The Psychotic Turnbuckles are an Australian garage punk band that originated in Sydney, which was formed in 1984. The group's original members were "Jesse the Intruder"(vocals), "The Grand Wizard"  (guitar), "El Sicodelico" (guitar), 'The Creep', (bass and vocals), and  'The Spoiler', (drums), who died in 2013.

History 
The Psychotic Turnbuckles were part of a wave of hard rock bands that sprang up in Australia in the first half of the 1980s with roots in the US 1960s punk and 1970s big-energy Detroit rock scenes.

Comprising former professional wrestlers who re-located to Australia around 1982 from their hometown of Pismo Beach in California, after being banned from the Pismo Beach Wrestling Alliance by promoter Sammy Duke.

They drew on influences like the 13th Floor Elevators, Radio Birdman, the Moving Sidewalks, the Masters Apprentices, The Sonics and The Aztecs.
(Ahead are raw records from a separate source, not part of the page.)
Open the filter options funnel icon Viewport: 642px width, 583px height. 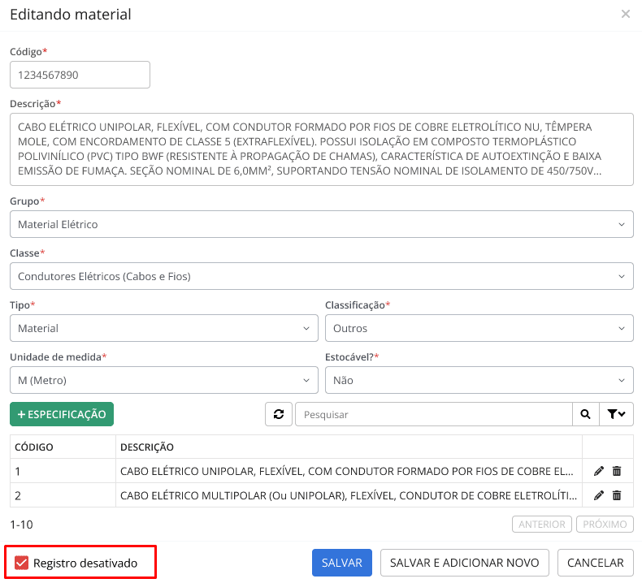click(616, 414)
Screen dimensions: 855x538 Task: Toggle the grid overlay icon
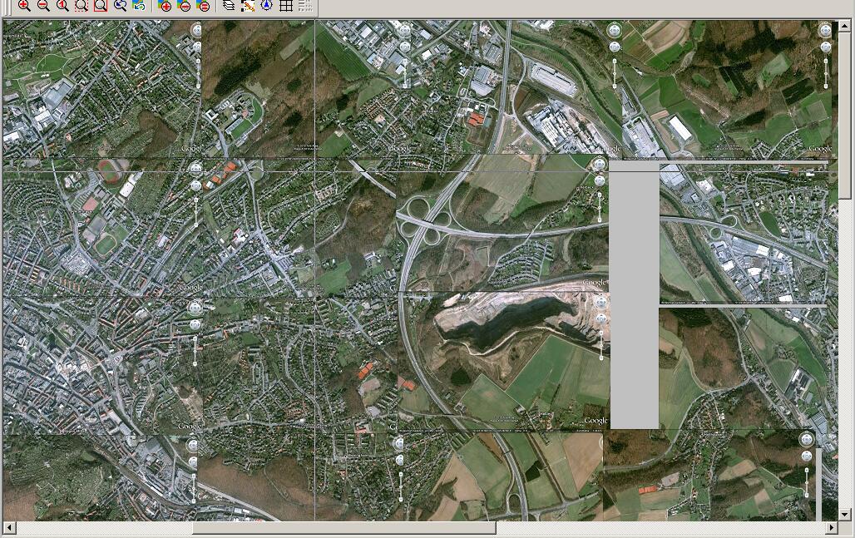(x=286, y=6)
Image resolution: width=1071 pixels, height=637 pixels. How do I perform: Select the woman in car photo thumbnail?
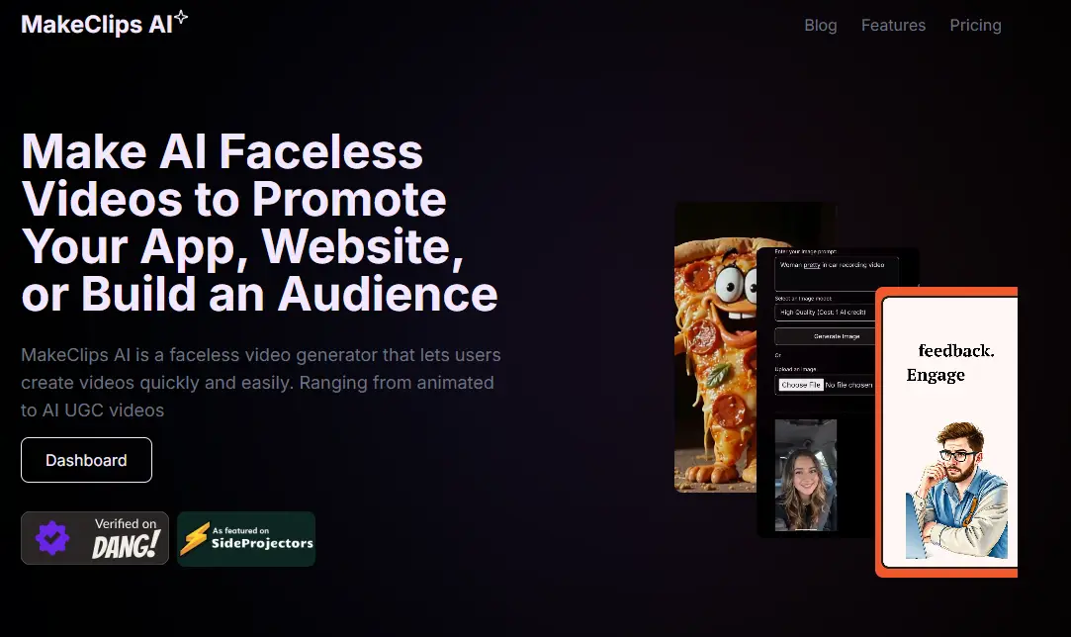click(x=806, y=475)
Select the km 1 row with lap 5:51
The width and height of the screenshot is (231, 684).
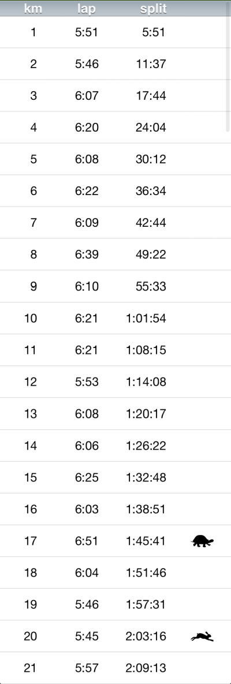(116, 32)
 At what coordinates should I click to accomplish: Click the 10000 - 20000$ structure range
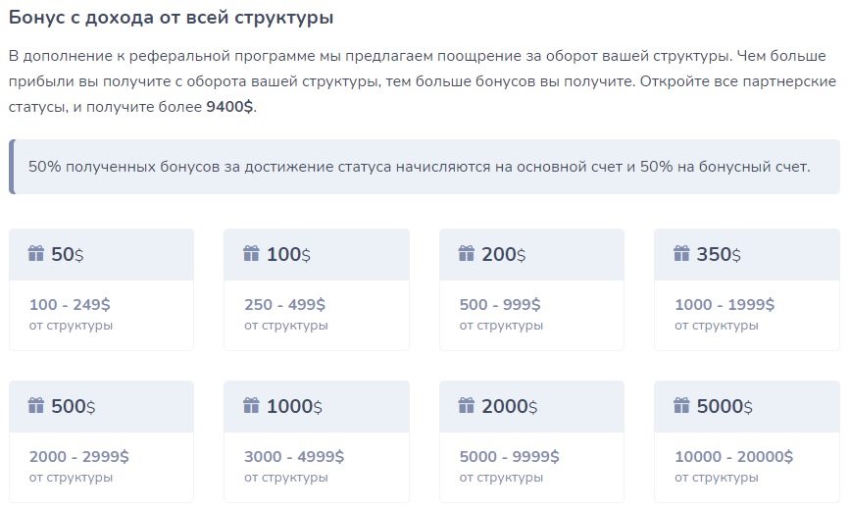pyautogui.click(x=733, y=456)
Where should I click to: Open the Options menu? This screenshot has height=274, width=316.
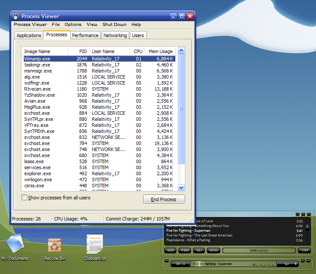coord(73,25)
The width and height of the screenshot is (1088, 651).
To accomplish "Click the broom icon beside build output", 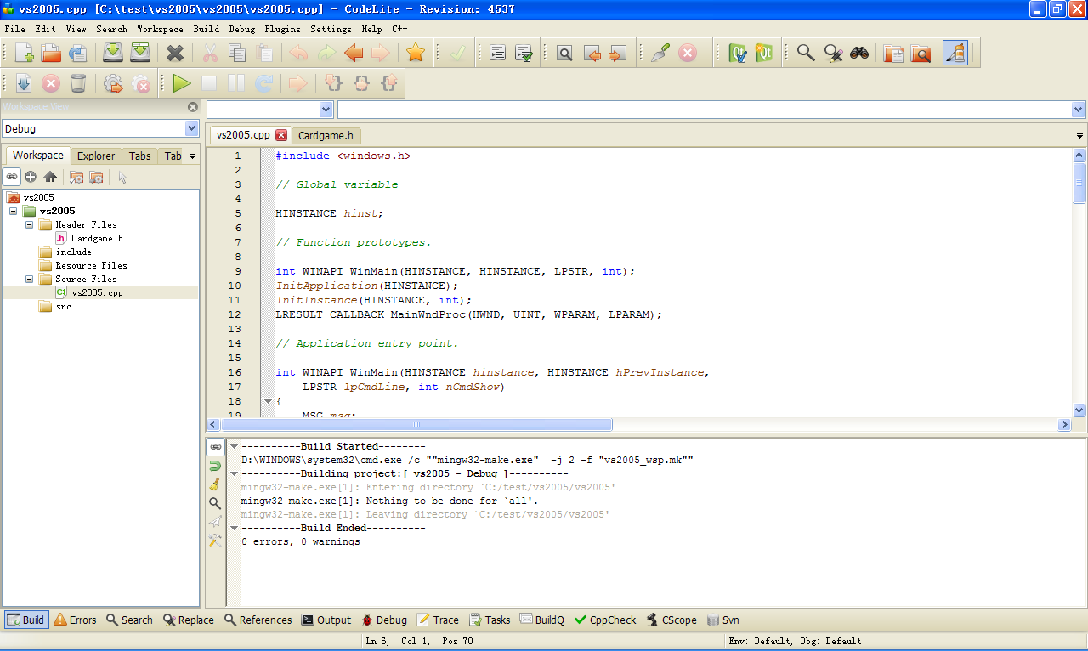I will (215, 484).
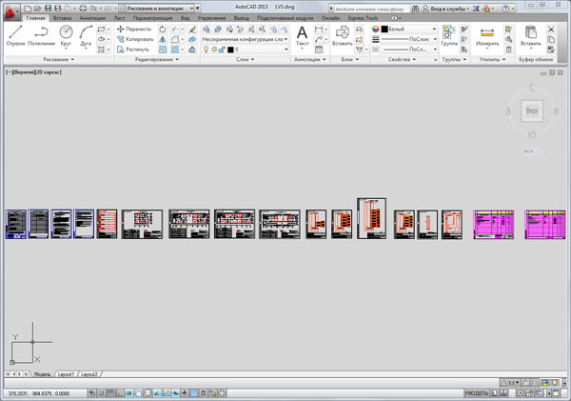Expand the Редактирование panel
The width and height of the screenshot is (571, 401).
(156, 59)

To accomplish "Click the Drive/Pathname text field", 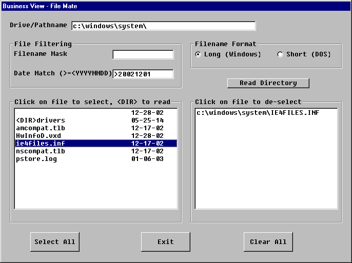I will pos(163,26).
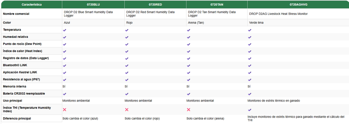
Task: Click the Bluetooth LiNK checkmark under 0720RED
Action: tap(127, 65)
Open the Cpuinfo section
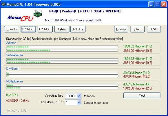 [x=12, y=29]
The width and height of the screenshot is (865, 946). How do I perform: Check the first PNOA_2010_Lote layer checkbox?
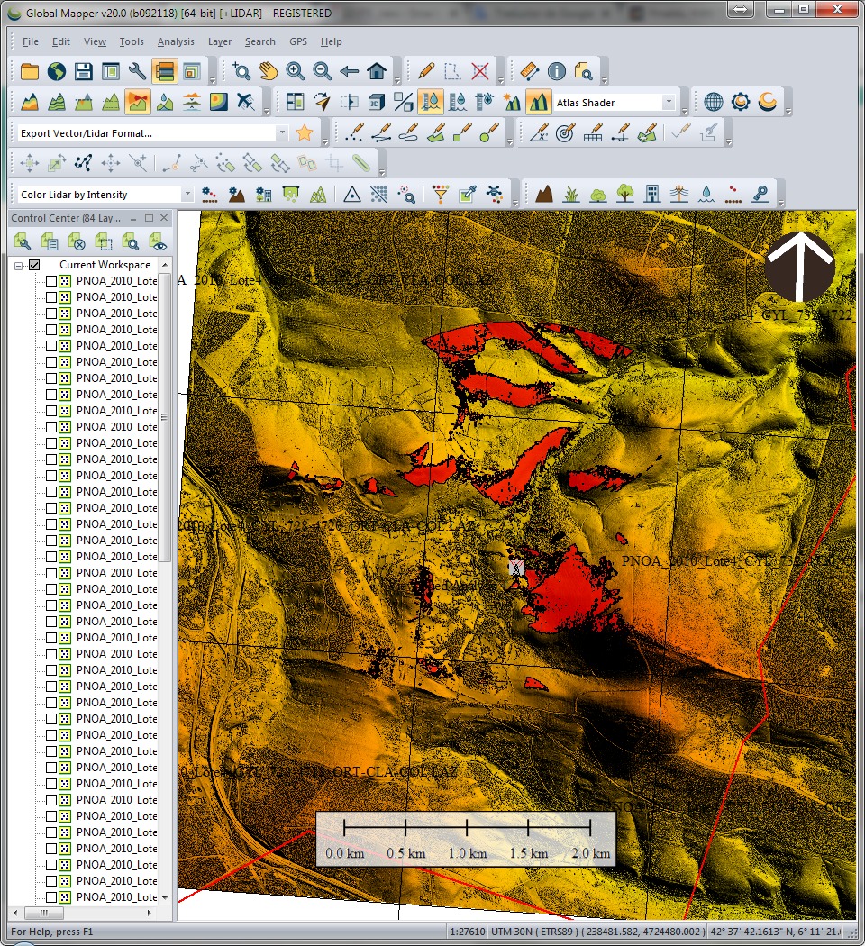(51, 281)
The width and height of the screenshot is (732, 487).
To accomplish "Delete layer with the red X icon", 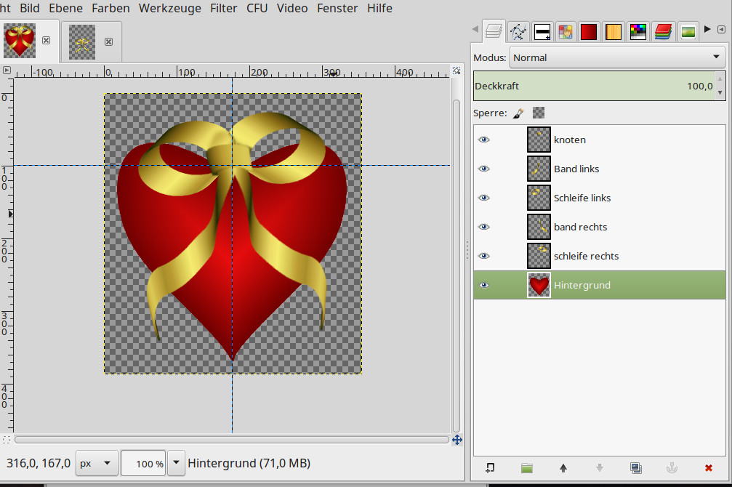I will click(x=709, y=468).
Psychotic Turnbuckles quickly became a regular attraction on the healthy Sydney live music circuit and shared stages with the likes of The Troggs, the Hitmen, Dark Carnival, Beasts of Bourbon and the Screaming Tribesmen. They were adopted by the Petersham Inn in Sydney's inner-western suburbs as the regular house band and had a bar (The Pismo Bar) named in their honour. Two members of touring US band Guns and Roses, Duff McKagan and Slash, attended a 1992 show by the band at the Lansdowne Hotel, Sydney.

The band existed for a decade during which time they signed to US label Sympathy For The Record Industry as well as several Australian imprints. The band eventually dissolved as members moved back to the US in the early 1990s.

Inspired by a fan's Facebook page, the line-up of Jesse the Intruder, El Siccoldelico, The Grand Wizard, The Psychedelic Unknown and Gorgeous Karl Domah (aka Lord Domah) re-convened in Sydney in December 2012 for a one-off show.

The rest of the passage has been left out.